Já o cenário desde o aeroporto é desolador. O mato cresce desordenadamente entre as pistas de aterrissagem. Quando a Folha chegou, havia apenas um avião grande de companhia internacional estacionado e algumas avionetas de empresas privadas. O antes charmoso aeroporto de Maiquetía, que servia de “hub” para europeus, norte-americanos e sul-americanos que se dirigiam ao Caribe, hoje é um espaço de desconfiança e delitos –houve até assassinato à queima-roupa numa fila de check-in.

Quem não tem um transporte combinado de antemão esperando é logo cercado por gente que quer vender algum serviço: “Quer ligar para alguém? Um dólar a chamada pelo meu celular”, “Quer que te leve a algum lugar? Meu carro está aí fora, tem ar-condicionado, 20 dólares até o centro”.

Não há mais táxis oficiais no aeroporto. Na praça de alimentação, só dois restaurantes funcionam, vários estão de portas fechadas, não há sinal de wifi. É aconselhável manter um ar de alerta tranquilidade. Oficiais armados da Guarda Nacional Bolivariana medem com o olhar os que chegam e suas bagagens. Poucos restaurantes, no lado leste da cidade, estão abertos depois das 21h. O pagamento cada vez mais tem sido em dólar, por conta da falta de moeda provocada pela hiperinflação.

A quarta-feira (1) será um dia chave nessa disputa de poder que a oposição começou naquele 23 de janeiro. A equipe de Guaidó chegou a querer chamar este dia de “tomada de Miraflores”, esperando que o governo de Maduro, a esta altura, estaria tão debilitado que sucumbiria agora. O caminho, porém, ainda parece não estar tão perto e o medo da oposição é que sua flama comece a se apagar, ou seja, que como em 2017, durante a polêmica campanha da Assembleia Constituinte, que as pessoas se cansem de ir às suas convocações e acabe dando lugar à resignação.

Por enquanto não é o caso, mas a sugestão está no ar.
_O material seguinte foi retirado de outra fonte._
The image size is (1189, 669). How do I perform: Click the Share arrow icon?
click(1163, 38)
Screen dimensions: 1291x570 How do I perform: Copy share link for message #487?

Além disso, estão as dificuldades impostas pelo regime. No último fim de semana, Guaidó tinha programado um ato grande em Barquisimeto, capital do estado Lara. Havia milhares de pessoas esperando-o, mas o governo bloqueou vias e impediu que o evento ocorresse. A equipe de segurança do líder opositor o aconselhou a voltar a Caracas.

Por isso Guaidó vem chamando com tanto afinco para que todos compareçam. Na noite desta segunda-feira, foram divulgados os mais de 20 pontos de concentração para o início da marcha. Para a sobrevivência política do projeto de Guaidó, é essencial continuar a encher as ruas. Já do lado da ditadura, também está prevista uma marcha para a comemoração oficial do Dia do Trabalhador.